The much-hyped non-fungible token project AkuDreams is off to a rocky start after an exploit caused $34 million in proceeds to be locked in a smart contract forever.
The hacker behind the exploit was reportedly trying to expose the vulnerabilities in the code. The exploit resulted in over 11,500 Ethereum (ETH) becoming inaccessible to the developer team.
The project went live on April 22 using a Dutch auction and opened at 3.5 ETH, and 5,495 NFTs out of the total 15,000 NFTs in the collection were put up for sale. The smart contract for the auction was programmed to refund everyone that underbid.
$34 million locked forever
According to NFT developer 0xInuarashi, the smart contract was programmed to refund bidders before the team could withdraw funds. However, bugs in the code introduced vulnerabilities.
34 Million USD gone. Just like that. Locked in the contract forever.
A lot of people put light on the grieving which locked processRefunds() for a bit, that was the first exploit.
Luckily that was unlocked, but funds are still locked forever.
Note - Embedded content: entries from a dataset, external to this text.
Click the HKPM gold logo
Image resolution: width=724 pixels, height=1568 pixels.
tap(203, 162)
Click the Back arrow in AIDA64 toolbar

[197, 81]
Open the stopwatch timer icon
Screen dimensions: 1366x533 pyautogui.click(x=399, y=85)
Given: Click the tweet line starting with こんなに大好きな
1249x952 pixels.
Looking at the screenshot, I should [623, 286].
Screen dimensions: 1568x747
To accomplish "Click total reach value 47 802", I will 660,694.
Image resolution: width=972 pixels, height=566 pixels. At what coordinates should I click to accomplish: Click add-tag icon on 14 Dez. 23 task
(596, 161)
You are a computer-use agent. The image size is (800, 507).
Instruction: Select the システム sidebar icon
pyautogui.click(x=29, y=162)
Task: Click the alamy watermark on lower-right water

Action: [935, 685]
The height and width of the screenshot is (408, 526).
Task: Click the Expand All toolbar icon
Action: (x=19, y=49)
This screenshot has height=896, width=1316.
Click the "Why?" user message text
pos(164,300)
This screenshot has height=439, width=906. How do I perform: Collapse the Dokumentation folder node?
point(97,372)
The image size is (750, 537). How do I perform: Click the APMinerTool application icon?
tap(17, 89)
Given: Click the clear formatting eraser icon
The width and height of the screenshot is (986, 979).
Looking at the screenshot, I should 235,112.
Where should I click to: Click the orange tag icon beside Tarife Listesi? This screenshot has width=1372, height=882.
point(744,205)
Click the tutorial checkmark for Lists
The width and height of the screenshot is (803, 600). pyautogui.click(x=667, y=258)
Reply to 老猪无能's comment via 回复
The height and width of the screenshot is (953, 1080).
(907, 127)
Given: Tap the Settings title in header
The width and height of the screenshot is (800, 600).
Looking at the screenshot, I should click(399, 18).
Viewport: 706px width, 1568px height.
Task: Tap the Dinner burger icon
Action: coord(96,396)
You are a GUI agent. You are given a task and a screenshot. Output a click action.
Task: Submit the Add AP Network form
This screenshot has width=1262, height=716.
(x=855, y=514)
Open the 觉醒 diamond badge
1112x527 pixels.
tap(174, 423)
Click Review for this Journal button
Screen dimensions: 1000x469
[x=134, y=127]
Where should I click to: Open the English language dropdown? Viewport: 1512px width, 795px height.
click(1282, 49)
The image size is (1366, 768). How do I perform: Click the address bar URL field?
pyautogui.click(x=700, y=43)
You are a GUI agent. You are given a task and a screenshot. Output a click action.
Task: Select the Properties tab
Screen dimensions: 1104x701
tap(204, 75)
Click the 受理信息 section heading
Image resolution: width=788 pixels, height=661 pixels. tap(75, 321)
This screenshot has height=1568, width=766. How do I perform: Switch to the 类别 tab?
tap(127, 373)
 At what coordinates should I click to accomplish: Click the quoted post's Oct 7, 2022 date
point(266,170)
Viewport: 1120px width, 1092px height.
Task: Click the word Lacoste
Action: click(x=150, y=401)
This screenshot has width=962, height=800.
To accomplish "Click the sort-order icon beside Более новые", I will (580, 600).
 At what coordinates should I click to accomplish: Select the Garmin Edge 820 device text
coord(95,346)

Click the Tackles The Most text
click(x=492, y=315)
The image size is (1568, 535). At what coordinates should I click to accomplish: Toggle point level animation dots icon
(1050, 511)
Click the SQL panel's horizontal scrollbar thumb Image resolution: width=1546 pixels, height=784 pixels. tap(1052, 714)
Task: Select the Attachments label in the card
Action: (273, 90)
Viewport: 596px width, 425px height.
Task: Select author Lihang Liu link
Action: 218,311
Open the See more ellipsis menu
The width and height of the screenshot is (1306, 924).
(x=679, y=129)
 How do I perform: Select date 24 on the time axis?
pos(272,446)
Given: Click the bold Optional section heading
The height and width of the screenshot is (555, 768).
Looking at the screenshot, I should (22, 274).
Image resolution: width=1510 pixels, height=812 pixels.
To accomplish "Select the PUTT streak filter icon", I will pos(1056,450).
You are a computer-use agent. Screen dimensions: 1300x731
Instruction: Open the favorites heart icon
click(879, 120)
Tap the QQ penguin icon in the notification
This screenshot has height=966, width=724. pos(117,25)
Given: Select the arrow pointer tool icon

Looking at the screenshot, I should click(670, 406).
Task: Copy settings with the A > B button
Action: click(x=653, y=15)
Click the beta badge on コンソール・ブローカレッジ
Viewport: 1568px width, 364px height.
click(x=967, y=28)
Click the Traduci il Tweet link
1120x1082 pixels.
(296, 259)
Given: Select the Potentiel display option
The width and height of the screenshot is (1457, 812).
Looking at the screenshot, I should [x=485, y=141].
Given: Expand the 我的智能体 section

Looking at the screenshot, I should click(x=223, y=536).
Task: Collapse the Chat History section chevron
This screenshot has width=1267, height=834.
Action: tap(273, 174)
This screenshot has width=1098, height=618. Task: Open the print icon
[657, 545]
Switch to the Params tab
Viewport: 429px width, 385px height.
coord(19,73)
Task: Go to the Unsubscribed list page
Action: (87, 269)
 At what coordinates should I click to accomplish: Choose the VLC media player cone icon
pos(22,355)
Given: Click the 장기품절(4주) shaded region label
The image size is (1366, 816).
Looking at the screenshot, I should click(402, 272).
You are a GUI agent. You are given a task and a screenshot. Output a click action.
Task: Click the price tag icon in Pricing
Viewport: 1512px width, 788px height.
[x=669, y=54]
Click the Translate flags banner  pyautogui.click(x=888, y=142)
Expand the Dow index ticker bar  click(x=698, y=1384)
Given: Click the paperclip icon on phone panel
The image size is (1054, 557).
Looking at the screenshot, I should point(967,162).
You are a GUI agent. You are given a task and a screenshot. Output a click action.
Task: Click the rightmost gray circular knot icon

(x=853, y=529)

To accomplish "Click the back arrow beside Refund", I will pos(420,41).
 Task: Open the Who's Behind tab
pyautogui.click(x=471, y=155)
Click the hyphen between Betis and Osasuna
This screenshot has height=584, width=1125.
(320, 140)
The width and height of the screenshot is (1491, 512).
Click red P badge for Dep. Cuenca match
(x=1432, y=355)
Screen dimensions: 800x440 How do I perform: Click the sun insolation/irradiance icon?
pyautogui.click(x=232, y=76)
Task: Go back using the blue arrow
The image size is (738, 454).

How?
— 0xInuarashi (@0xInuarashi) April 23, 2022
It also had a caveat that the minimum number of bids must be equal to the total number of NFTs available for auction, which is 5,495. While the number of actual bids was more than this, the problem came from the fact that several buyers were using the same bid for multiple mints.
The result is that there are fewer bids than the total number of NFTs available for auction. Due to this reason, over $34 million in proceeds in the smart contract are locked forever and can’t be withdrawn.
Various developers warned AkuDreams’ about the vulnerability before the project went live, but the team did not heed the warnings.
The AkuDreams team pretended that this was a feature, not an exploit, when multiple developers raised concerns prior to mint. Bizarre justifications. pic.twitter.com/cVgEXnnWzF
— foobar (@0xfoobar) April 23, 2022
In a now-deleted tweet from the team, they labeled the bug as a feature when developers reached out to warn them about it.
The hacker decided to show them that an exploit isn’t a feature by executing a “griefing contract.”
This contract initially locked the ability to refund those who underbid, and the anonymous hacker embedded an on-chain message to let them know it was an exploit.
Dev team response
The AkuDreams team took responsibility and reversed the first exploit to allow refunds. However, the second exploit means that it can’t get back the $34 million stuck in the smart contract.
Quick Update (will go into more detail asap):
1. The exploit in the contract was not done out of malice; the person intended to bring attention to best practices for highly visible projects & novel mechanics. They unblocked the exploit quickly after we dug in and took ownership
— Aku :: Akutars (@AkuDreams) April 23, 2022
The project’s founder, Micah Johnson, has since apologized. In addition, the team released an update stating that the minting contract had been rewritten and audited. It also promised to refund pass holders.